By Phil Riske | Senior Reporter/Writer
(Another in a series of articles about the pleasures and vagaries of retirement)
Upon retirement, I became a house-husband. It’s been an eight-year lesson about what most wives go through preparing thousands of meals.
“Now, you know what it’s like,” said my bride of 44 years, after I commented on my new marital responsibilities.
My biggest complaint about KP (kitchen duty) is not about loading the dishwasher or cleaning the oven or planning a week’s worth of dinners.
It’s the “Drawer from Hell,” the place for every kitchen/cooking utensils known to man. Imagine (and I’m sure many of you have such drawers) a fairly small drawer containing 44 years worth of everything from spatulas to bottle openers to whisks to ice cream scoops . . . well, you get the idea.
My wife claims she knows exactly where everything is in the pile of metal and plastic tools — a junk drawer.
It’s that proverbial needle in a haystack syndrome looking for one item.
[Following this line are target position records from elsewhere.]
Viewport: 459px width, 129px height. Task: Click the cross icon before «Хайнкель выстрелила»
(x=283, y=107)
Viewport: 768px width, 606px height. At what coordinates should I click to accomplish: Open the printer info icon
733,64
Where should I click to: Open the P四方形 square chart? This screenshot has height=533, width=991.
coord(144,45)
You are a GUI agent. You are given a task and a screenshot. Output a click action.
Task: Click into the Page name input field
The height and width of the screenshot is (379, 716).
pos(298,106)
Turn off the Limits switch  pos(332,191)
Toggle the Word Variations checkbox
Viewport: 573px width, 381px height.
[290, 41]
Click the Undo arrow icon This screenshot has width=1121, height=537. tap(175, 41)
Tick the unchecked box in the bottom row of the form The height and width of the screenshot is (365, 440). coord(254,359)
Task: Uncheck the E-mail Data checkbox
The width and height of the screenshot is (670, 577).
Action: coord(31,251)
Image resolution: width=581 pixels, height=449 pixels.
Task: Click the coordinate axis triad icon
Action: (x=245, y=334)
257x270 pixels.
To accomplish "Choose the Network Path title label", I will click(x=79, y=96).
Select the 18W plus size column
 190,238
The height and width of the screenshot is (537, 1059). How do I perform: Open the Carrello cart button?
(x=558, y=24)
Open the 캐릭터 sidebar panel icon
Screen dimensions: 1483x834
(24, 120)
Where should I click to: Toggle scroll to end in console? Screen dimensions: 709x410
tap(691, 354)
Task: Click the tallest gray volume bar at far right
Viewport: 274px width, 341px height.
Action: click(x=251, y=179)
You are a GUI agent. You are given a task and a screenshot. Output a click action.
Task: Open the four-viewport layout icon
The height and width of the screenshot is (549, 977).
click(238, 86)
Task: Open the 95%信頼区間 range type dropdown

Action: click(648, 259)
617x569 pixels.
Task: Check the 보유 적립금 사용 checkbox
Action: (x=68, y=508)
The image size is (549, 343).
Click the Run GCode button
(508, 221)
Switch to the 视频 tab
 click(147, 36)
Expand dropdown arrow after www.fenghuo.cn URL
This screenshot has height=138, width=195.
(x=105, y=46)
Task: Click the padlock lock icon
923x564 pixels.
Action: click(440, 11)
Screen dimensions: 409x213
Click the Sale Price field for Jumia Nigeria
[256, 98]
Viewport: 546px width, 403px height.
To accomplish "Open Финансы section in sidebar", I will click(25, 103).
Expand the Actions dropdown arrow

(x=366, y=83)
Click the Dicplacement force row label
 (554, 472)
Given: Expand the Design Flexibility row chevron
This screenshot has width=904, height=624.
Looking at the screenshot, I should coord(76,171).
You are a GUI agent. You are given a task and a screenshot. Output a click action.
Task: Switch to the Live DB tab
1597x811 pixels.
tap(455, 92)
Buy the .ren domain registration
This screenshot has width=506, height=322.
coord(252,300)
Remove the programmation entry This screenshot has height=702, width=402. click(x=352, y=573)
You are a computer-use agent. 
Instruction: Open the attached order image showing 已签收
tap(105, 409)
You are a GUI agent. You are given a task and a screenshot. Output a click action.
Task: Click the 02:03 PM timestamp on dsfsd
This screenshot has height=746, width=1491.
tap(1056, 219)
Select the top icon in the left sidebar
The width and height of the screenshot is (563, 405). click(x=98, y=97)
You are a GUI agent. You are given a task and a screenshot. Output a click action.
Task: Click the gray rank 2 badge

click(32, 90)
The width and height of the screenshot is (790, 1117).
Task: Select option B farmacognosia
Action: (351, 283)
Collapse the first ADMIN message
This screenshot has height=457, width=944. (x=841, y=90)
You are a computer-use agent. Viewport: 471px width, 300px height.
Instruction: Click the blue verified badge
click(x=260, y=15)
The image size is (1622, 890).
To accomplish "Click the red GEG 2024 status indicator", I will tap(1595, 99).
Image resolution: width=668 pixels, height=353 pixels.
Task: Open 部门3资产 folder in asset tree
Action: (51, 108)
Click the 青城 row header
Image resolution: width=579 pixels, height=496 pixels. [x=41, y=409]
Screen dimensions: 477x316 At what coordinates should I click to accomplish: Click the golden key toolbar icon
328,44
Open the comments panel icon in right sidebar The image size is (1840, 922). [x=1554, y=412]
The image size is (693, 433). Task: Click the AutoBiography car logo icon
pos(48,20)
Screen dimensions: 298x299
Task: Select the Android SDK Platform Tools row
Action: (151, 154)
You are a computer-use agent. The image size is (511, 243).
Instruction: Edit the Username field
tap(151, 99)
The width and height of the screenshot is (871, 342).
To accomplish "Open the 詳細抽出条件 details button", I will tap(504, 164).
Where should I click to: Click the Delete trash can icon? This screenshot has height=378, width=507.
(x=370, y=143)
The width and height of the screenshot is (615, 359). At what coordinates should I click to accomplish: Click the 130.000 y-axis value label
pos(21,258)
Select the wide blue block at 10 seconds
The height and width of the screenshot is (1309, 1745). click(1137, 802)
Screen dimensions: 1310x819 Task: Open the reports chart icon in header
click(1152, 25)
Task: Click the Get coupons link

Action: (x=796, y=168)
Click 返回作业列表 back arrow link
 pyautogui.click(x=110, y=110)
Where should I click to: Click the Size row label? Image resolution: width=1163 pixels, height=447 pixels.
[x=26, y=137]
The bad guys in the Drawer from Hell are Mr. Spatula and his cousins. If you dare move one of them or fail to place them exactly in the pile where they were, you won’t be able to close the drawer. Spatulas must go in a separate drawer, face down. They are a menace to sanity.
Brilliant as I am, I decided to take a bunch of the items in the Drawer from Hell and place them in another drawer. Little did I know they would clone themselves.
Update: I now have three Drawers from Hell.
And my much better half is having quite a chuckle about it all.